Program officials from Northrop Grumman [NOC], in conjunction with the Air Force, are preparing to deploy a key command and control system to service installations worldwide, after the platform secured a major milestone approval late last year, according to a company statement.
The Joint Interface Control Officer Support System (JSS) will be deployed to as many as 26 Air Force and joint U.S. military installations across the globe, according to the Jan. 4 statement.
“With this approval for production and fielding, members of the JSS government program office and the Northrop Grumman team have completed the last major development step to get this critical capability into the hands of JICOs,” said Claude Hashem, Northrop Grumman vice president and deputy general manager of the company’s Network Communications Systems division, in the statement.
Once deployed, the system will allow the air service’s various manned and unmanned intelligence, surveillance and reconnaissance systems to communicate and exchange information with ground forces via “multi-tactical datalink networks,” it added.
“With JSS, optimum aerial layer data network management is within …grasp,” Hashem said.
Moveover, the new system will likely become a core component for the Defense Department-wide Joint Aerial Layer Network.
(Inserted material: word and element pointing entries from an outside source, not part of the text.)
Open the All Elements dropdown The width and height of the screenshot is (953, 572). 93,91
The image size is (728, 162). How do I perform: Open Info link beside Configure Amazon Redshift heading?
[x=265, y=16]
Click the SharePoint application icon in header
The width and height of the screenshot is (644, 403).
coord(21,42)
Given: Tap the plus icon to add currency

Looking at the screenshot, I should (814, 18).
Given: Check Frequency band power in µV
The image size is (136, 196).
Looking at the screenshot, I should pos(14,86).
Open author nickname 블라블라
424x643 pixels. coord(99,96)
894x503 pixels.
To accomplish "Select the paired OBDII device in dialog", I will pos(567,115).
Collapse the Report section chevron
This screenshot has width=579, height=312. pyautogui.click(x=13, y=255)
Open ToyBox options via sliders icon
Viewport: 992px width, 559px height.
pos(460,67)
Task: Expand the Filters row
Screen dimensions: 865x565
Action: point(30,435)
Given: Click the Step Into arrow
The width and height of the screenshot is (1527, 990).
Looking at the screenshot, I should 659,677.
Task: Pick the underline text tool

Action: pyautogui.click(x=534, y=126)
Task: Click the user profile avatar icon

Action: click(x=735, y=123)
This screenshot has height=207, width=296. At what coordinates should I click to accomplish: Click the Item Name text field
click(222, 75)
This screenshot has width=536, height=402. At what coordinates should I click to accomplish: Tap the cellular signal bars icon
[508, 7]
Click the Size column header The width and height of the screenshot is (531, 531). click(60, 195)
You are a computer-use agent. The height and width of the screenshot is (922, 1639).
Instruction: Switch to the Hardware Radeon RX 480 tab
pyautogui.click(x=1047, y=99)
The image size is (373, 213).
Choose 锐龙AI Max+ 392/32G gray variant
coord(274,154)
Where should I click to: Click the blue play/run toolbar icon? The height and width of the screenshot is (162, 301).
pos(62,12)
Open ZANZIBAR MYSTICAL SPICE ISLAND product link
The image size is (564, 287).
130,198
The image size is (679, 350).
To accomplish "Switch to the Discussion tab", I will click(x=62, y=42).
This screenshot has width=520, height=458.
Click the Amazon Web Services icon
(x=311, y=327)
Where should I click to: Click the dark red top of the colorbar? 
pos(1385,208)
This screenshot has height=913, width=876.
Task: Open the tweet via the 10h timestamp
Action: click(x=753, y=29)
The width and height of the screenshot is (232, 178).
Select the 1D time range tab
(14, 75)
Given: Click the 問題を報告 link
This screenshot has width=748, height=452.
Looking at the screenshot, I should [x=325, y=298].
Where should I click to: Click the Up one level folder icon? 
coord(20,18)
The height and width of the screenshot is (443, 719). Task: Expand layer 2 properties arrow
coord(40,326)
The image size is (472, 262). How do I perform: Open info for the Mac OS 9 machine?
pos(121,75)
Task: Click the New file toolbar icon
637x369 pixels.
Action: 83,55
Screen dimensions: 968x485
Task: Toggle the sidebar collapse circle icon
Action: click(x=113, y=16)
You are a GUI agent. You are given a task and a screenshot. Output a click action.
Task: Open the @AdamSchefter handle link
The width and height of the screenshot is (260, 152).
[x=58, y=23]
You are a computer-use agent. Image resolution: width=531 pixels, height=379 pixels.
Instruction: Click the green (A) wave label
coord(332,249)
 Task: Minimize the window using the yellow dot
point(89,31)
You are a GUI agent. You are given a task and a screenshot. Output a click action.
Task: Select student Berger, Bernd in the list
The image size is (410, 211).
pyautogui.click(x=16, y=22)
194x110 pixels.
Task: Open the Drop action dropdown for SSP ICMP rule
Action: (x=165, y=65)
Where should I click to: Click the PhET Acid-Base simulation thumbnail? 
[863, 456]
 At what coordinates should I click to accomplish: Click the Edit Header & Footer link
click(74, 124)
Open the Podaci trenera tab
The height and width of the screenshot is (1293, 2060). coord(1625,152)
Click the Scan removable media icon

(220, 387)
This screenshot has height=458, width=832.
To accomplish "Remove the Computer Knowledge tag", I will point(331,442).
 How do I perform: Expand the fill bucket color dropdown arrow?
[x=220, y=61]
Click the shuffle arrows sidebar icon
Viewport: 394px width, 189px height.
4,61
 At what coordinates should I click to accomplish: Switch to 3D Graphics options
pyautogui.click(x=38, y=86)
That network, as envisioned by DoD, will utilize a “high-capacity communications network management system” that will interconnect air, space and ground C2 operations.
At press time, Northrop Grumman officials had not responded to further queries regarding potential basing locations for the JSS system and possible deployment timelines.
The decision to activate the C2 system comes shortly after service officials approved the JSS for Milestone C certification last November. Before that, the Air Force cleared the JSS on classified U.S. networks and allied data link networks.